» Source information
=== Section Start ===
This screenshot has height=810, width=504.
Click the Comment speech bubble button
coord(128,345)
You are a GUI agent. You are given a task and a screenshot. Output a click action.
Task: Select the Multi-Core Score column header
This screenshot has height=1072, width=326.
=== Section End ===
» Work order
Output every record above a second time, exactly.

» Task response
This screenshot has height=810, width=504.
Click the Comment speech bubble button
coord(128,345)
You are a GUI agent. You are given a task and a screenshot. Output a click action.
Task: Select the Multi-Core Score column header
This screenshot has height=1072, width=326.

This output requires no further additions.